Lymphoma
Findings:
A homogenously enhancing mass crosses and expands the
corpus callosum, originating in the left temporoparietal region. The tumor
shows mildly decreased intensity with respect to the surrounding edema,
indicating a cellular lesion.
Differential Diagnosis:
Lesions that cross the corpus callosum have a relatively
limited differential, including GBM, lymphoma, and possibly tumefactive
MS. The signal characteristics and enhancement are most characteristic
of primary CNS lymphoma.
Discussion:
CNS lymphoma represents up to 15% of primary brain tumors,
with the incidence now equal to meningioma and low grade astrocytoma. Histologically,
these are B-cell tumors. A solidly enhancing mass is more common in immunocompetent
individuals, with necrotic tumors seen in AIDS/immunosuppressed. CNS lymphoma
is an AIDS defining illness in those who are HIV(+), and develops in approximately
2% of AIDS patients. This is the most common CNS mass in pediatric AIDS.
Primary lymphoma is more common than secondary, and up to 50% are multiple.
50% may recur at initial site of origin. Prognosis is 3 months untreated
immunocompetent, 45 days immunocompromised.
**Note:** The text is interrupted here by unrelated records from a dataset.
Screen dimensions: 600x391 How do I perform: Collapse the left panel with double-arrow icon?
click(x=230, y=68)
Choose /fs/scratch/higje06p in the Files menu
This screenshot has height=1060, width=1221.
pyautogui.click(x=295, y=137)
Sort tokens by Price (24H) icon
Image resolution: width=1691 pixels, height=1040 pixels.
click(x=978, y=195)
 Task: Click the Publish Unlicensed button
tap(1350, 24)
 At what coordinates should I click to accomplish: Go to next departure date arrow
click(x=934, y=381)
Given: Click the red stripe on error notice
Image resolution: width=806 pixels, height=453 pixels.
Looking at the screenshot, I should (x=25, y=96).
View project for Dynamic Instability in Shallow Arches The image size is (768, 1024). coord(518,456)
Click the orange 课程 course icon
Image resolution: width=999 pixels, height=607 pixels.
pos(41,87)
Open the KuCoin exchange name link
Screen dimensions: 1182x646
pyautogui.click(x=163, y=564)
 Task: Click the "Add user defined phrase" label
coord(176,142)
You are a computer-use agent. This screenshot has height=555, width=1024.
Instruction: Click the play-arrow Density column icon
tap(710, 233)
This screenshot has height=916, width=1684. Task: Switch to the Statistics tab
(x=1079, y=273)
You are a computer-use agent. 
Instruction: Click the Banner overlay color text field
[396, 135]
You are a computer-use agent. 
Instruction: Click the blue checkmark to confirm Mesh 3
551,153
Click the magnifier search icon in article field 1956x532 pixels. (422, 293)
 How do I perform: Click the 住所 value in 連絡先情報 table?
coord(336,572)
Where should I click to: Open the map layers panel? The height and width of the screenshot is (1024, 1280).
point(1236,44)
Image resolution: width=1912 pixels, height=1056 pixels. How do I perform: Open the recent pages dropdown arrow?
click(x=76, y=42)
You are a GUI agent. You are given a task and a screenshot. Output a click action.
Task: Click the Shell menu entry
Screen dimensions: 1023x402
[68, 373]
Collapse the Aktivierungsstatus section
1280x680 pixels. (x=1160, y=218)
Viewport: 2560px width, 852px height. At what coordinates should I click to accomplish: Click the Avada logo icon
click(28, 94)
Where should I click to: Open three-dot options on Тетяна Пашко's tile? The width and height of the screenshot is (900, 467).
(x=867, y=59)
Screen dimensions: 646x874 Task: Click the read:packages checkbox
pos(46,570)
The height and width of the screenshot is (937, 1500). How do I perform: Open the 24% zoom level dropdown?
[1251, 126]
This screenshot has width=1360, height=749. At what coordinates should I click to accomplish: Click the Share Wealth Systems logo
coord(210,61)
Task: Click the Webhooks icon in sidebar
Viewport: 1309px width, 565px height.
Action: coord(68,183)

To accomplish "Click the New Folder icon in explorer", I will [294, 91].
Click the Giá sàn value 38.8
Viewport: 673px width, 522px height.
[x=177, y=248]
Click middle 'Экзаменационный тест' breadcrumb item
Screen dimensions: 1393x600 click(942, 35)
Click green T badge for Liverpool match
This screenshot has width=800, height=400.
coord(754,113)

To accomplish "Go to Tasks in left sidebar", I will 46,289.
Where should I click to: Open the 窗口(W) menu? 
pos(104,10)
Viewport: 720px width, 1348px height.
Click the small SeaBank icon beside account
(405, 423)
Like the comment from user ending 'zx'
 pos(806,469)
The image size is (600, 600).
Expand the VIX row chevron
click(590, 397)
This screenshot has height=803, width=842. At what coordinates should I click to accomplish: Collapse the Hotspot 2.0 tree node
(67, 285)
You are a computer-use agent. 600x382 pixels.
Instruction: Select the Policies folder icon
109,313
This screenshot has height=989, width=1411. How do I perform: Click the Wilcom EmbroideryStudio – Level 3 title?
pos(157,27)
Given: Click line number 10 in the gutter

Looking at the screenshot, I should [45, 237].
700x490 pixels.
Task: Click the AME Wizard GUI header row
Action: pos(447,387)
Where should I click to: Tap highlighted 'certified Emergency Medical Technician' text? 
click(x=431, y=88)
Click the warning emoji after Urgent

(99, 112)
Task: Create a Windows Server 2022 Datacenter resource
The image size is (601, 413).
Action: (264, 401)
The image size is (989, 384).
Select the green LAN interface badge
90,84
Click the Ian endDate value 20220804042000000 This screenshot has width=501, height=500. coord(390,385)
Average survival is approximately
4 years in treated immunocompetent individuals.
Imaging features/locations:
-well demarcated, periventricular, supratentorial
(85%)
-little edema. rare calcification or hemorrhage
-deep gray 33%, cerebral WM 55%, cerebellum
10%
-common subependymal and perivascular spread
-primary- parenchymal, secondary- dural
(usually)
-hyperdense noncon CT, T2 hypointense
-other ddx- focal cerebritis, mets, GBM,
TB/sarcoid, MS